### EXCERPT TO READ
┌────────

Choose a name and region for your bucket. For the bucket name choose a descriptive name, bucket names need to be unique across aws regions, so you might need to give it a couple of tries. For the region, choose the closest one to you. Leave everything else with the default settings and click on “Create bucket” at the bottom of the page.
Note: You don’t need a new bucket for this, in my case I have a bucket that I use for miscellaneous things and just use a different root for each use case.
Create an aws user to access the bucket
Navigate to the IAM console, in the side menu there’s an “Users” menu item. Once there click on the “Add users” button.
Give your user a memorable name and only enable programmatic access. Click on the “Next: Permissions” button.
Next we’ll setup the user permissions, in the second step clik on “Attach existing policies directly” to choose a policy to attach, there is no policy yet, so we’ll need to create a new one. To create it click on the “Create policy” button, this opens a new tab.
In the new tab that was opened click on the “JSON” tab to define the new policy using JSON. Paste the following text and don’t forget to change the bucket name for your bucket name:
{
"Version": "2012-10-17",
"Statement": [
{
"Effect": "Allow",
"Action": [
"s3:PutObject",
"s3:GetObject",
"s3:ListBucket",
"s3:DeleteObject"
],
"Resource": [
"arn:aws:s3:::YOUR_BUCKET_NAME/*",
"arn:aws:s3:::YOUR_BUCKET_NAME"
]
}
]
}
This policy ensures that the user only has access to the bucket of your choosing.
Click on “Next: Tags” and optionally add tags to identify the policy. After That click on “Next: Review” to finish configuring the policy. Choose a name and optionally add a description to your new policy.
Click on “Create policy” to finish creating the policy. You can now go back to the user creation tab. Click on the refresh button and use the filter to look for your newly created policy. Select it and click the “Next” button until you create your new user. Once the user has been created you’ll be able to copy the access key and the secret access key only this once.
Raspberry Pi aws CLI credentials
Setting up the aws CLI credentials is very simple, you don’t even need to install the cli to complete this step. Logged into your raspberry pi create a directory in your home directory with the name .aws
, then navigate to it and create a file named config
and another one named credentials
.
# config file
[default]
region = us-west-2
Change the region value for the region of your bucket.
# credentials file
[default]
aws_access_key_id = USER_ACCESS_KEY
aws_secret_access_key = USER_SECRET_ACCESS_KEY
Insert the credentials for the created aws user.
Setting up mlflow server
We’ll be using a python virtual environment to isolate our mlflow dependencies and other requirements. But you can always choose to not use a virtual environment.

└────────

### STORED RECORDS
┌────────

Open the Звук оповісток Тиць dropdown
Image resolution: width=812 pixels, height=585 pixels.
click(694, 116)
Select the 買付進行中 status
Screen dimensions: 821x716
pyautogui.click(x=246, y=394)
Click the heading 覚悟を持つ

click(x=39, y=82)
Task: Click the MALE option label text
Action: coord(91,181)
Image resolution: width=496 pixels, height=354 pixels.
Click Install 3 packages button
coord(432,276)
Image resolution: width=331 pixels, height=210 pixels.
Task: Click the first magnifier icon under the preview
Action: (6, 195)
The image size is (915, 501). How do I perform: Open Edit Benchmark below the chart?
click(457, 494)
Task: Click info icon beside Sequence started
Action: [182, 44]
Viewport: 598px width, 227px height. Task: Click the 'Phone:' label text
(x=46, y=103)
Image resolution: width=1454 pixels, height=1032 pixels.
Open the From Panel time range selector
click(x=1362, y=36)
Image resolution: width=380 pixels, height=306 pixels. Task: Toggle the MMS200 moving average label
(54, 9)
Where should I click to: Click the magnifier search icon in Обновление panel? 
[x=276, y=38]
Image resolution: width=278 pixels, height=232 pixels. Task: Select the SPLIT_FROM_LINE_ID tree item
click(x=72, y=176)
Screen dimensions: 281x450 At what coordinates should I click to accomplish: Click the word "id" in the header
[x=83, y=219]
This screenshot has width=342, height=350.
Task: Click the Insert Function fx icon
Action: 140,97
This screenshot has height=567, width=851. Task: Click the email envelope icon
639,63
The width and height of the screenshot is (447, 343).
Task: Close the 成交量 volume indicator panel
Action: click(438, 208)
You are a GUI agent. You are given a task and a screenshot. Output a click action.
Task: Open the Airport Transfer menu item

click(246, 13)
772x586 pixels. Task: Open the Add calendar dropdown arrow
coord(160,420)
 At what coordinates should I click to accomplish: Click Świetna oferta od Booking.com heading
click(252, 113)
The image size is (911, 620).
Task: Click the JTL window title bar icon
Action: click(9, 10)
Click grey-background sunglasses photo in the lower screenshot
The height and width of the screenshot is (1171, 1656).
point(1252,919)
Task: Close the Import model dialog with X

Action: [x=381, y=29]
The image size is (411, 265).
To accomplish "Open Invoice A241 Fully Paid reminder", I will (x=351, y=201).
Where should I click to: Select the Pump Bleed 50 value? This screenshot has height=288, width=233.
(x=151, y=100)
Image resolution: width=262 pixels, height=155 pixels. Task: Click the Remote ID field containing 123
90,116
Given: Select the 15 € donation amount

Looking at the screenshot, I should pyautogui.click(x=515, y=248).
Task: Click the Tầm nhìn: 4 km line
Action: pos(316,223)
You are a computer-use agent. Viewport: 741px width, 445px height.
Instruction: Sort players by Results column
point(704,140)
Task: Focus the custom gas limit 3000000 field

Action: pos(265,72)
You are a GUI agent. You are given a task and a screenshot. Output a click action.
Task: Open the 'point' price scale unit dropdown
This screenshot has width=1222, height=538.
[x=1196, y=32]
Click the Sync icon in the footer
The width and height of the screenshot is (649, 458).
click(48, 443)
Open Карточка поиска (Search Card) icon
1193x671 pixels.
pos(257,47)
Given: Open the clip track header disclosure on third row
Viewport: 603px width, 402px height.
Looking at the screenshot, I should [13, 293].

└────────

### TASKS TO COMPLETE
(1) In the bucket setup guide, what name is given to the directory created in the home directory on the Raspberry Pi?
(2) Quote the bucket setup guide word for word, starting with "Choose a name and region" and going on through "of the page.".

### FINAL ANSWERS
(1) .aws

(2)
Choose a name and region for your bucket. For the bucket name choose a descriptive name, bucket names need to be unique across aws regions, so you might need to give it a couple of tries. For the region, choose the closest one to you. Leave everything else with the default settings and click on “Create bucket” at the bottom of the page.